### [YOUR INSTRUCTIONS]
From the entries, return every line where the string "marker" shows up.

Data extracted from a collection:
______________________________
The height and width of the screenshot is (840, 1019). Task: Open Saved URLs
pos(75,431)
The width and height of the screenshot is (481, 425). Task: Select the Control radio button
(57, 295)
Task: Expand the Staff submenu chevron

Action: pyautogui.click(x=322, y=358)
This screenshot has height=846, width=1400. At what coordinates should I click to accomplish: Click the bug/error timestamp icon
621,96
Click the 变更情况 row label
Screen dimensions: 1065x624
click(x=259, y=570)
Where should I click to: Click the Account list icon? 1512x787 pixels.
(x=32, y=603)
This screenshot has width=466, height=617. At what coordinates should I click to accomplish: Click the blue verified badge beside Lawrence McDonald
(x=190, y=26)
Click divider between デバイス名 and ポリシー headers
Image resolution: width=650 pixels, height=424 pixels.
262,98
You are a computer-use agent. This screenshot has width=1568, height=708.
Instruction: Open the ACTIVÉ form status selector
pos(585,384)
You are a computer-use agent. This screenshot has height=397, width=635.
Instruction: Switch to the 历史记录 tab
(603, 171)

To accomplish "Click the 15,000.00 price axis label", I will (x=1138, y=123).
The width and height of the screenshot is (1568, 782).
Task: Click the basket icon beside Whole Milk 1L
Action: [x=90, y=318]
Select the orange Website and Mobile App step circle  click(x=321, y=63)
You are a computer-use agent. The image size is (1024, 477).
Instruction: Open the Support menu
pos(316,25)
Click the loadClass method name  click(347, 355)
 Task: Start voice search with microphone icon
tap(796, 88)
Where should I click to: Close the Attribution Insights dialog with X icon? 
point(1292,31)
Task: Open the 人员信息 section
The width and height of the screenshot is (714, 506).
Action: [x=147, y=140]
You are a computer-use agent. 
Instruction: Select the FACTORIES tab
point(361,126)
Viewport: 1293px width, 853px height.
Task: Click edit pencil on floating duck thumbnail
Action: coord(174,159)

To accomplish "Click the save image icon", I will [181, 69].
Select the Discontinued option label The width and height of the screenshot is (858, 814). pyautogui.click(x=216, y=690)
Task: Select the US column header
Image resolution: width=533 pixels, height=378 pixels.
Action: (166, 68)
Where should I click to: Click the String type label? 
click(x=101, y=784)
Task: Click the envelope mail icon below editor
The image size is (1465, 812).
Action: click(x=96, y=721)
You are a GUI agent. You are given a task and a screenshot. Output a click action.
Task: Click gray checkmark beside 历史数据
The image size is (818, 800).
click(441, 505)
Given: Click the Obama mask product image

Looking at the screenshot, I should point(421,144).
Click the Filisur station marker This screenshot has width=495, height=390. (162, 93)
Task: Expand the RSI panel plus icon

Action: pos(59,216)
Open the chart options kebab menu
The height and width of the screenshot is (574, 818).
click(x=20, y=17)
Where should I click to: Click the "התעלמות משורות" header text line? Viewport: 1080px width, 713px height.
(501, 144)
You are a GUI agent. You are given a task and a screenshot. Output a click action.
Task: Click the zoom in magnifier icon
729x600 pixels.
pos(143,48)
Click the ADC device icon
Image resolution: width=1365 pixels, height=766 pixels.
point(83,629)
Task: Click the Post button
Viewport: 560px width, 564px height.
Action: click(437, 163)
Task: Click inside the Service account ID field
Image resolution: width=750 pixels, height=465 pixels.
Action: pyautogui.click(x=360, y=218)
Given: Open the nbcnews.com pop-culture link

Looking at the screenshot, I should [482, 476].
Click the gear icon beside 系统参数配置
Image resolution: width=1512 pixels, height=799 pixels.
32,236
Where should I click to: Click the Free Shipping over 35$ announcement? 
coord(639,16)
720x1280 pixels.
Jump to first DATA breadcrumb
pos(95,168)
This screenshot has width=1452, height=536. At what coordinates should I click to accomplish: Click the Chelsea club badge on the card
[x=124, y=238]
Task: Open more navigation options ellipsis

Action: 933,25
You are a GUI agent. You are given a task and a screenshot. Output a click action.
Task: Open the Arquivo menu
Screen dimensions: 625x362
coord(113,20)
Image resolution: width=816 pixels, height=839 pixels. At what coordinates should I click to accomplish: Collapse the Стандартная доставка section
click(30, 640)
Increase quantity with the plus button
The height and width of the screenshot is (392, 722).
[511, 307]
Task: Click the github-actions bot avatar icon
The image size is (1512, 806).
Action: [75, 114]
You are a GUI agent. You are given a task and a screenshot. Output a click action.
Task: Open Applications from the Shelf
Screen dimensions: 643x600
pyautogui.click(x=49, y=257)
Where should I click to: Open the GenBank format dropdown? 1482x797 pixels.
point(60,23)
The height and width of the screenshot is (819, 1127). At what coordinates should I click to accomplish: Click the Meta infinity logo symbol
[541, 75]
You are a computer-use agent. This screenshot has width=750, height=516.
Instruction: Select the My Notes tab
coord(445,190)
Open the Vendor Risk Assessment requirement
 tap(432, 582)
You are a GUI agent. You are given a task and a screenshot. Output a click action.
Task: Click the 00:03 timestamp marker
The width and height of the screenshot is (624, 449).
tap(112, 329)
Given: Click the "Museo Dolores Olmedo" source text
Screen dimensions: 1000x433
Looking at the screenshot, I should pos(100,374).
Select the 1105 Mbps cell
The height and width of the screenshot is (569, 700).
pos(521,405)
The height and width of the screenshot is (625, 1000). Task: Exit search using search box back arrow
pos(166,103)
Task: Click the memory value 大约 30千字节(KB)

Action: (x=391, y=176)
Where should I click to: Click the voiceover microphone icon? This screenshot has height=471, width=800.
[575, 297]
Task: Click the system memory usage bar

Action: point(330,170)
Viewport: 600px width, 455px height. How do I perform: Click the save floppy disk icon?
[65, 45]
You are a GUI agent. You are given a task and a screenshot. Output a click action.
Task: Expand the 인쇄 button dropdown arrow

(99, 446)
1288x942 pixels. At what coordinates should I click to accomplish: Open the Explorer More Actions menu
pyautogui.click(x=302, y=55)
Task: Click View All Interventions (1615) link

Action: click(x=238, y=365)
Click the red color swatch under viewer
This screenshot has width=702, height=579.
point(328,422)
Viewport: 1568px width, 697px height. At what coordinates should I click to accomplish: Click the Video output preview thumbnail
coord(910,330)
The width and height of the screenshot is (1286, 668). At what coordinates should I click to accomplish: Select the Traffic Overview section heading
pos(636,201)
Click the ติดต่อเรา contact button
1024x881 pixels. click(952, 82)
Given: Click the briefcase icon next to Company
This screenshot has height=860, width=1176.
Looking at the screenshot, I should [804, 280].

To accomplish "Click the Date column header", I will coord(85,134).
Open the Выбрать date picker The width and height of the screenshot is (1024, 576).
______________________________
### [COMPLETED TASK]
Click the Filisur station marker This screenshot has width=495, height=390. (162, 93)
Task: Click the 00:03 timestamp marker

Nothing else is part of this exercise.